Test-framework gotcha (documented inline)

Calling return from inside a test {} {body} block crashes the Tcl framework's per-test cleanup (can't unset ::valkey::attributes(N)). Tests use if/else / a runnable-free structure instead.

Verification

Builds clean with -Werror under both BUILD_ZSTD=yes and BUILD_ZSTD=no.
392 gtests pass.
Integration: 10/10 (normal mode); 38/38 in an --external shared-server simulation (both compression suites against one server) — the mode that previously caught the no-op / inherited-config issues.
ASan-clean (integration suite rebuilt with -fsanitize=address).

plan.md

S4.1 marked [~] in-progress (rolling-rate fields deferred). Phase A item 1 of the strategy doc; items 2 (S2.13 COW audit) and 3 (S5.1 benchmark scaffolding) come next.

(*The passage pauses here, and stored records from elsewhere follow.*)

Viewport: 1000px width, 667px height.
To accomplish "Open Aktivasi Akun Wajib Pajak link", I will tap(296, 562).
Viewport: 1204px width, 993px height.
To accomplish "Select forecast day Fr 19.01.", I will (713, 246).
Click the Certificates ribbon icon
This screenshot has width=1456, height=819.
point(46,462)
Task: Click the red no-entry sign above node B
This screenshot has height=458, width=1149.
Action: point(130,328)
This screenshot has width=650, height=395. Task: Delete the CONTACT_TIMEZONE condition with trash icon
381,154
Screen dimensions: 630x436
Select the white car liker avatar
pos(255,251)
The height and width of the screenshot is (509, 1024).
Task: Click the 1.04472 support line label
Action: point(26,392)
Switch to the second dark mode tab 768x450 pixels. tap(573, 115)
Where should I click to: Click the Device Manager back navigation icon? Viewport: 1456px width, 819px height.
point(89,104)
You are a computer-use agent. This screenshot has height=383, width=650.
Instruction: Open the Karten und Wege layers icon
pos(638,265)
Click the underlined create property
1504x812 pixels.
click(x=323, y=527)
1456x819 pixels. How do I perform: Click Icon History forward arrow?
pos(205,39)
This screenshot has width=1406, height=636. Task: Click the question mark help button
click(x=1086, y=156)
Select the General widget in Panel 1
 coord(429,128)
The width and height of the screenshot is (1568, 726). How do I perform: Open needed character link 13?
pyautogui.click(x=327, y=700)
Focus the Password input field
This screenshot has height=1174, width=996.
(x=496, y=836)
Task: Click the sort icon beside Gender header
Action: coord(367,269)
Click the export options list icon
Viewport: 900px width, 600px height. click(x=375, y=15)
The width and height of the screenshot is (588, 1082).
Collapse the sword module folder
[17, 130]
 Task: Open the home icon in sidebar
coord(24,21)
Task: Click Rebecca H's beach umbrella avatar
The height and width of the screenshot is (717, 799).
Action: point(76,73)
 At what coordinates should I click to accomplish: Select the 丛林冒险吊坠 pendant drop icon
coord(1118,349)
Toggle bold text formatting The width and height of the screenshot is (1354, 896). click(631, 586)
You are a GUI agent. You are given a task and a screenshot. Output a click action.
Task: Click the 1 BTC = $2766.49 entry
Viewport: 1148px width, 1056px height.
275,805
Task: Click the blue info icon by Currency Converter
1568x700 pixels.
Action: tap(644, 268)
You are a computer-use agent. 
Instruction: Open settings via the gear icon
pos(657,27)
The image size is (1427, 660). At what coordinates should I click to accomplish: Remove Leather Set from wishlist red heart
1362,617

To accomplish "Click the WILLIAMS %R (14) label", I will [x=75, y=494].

ikolomi · 2026-06-21T07:33:44Z

+        set runnable [expr {$adid_pre == 0}]
+
+        if {!$runnable} {
+            # Active dict already present — auto-train trigger can't


also here, should the dict retirement already work, if so, why not to use this mechanic to retire dicts?

Good prompt — I dug into this. Retirement of the active dict works reliably: master=decompression auto-retires it (R2.1.5) and compression_active_dict_id clears to 0 every time. I now use exactly that mechanic in compression_clear_active_dict to reach the 'no active dict' precondition.

Full reclamation (known_dicts draining back down) was NOT working, though: compressionRegistryTryGc() only ran inside compressionRegistryAdd/Retire, never from cron — so after a drain, retiring dicts lingered and known_dicts/dict_cap_reached stayed pinned at their peak forever. Since this PR is about making those exact INFO fields honest, I added a compressionRegistryTryGc() call to compressionCron (cheap: scans ≤16 slots, no-op when nothing is retiring). With it, known_dicts drains as frames are released.

One residual gap remains that I did NOT fix here (it's registry/QSBR territory): when the last dict retires against a fully-idle worker pool, the QSBR grace-barrier wake can be missed, leaving that one dict un-reclaimed until the next worker activity. So a drain reaches a small stable residue rather than strictly 0. The cap test is written to tolerate that (it reads the live stabilized known_dicts and asserts the cap-flag relationship relative to it, rather than assuming 0/2). Flagging the residual reclaim edge for the registry owner as a follow-up — want me to file it against S1.x?

Update after digging into the root cause (option A — fix, not work around):

There were actually three layered issues behind 'dicts don't retire without compression work':

GC never driven from cron — compressionRegistryTryGc() ran only inside Add/Retire. Fixed: added it to compressionCron.

Idle-pool QSBR lost-wake — the one-shot grace-barrier wake in startRetirement can be missed when the worker pool is fully idle, so a retiring frame-free dict's worker-generation snapshot is never passed and it's never reclaimed. Fixed: the cron GC now re-issues the wake whenever a retiring, frame-ref-free dict is held up only on worker generation (blockedOnWorkerGen), so the broadcast eventually lands while the worker is parked. Verified: a registry with several frame-free retiring dicts now drains them (4 → 1 in my repro).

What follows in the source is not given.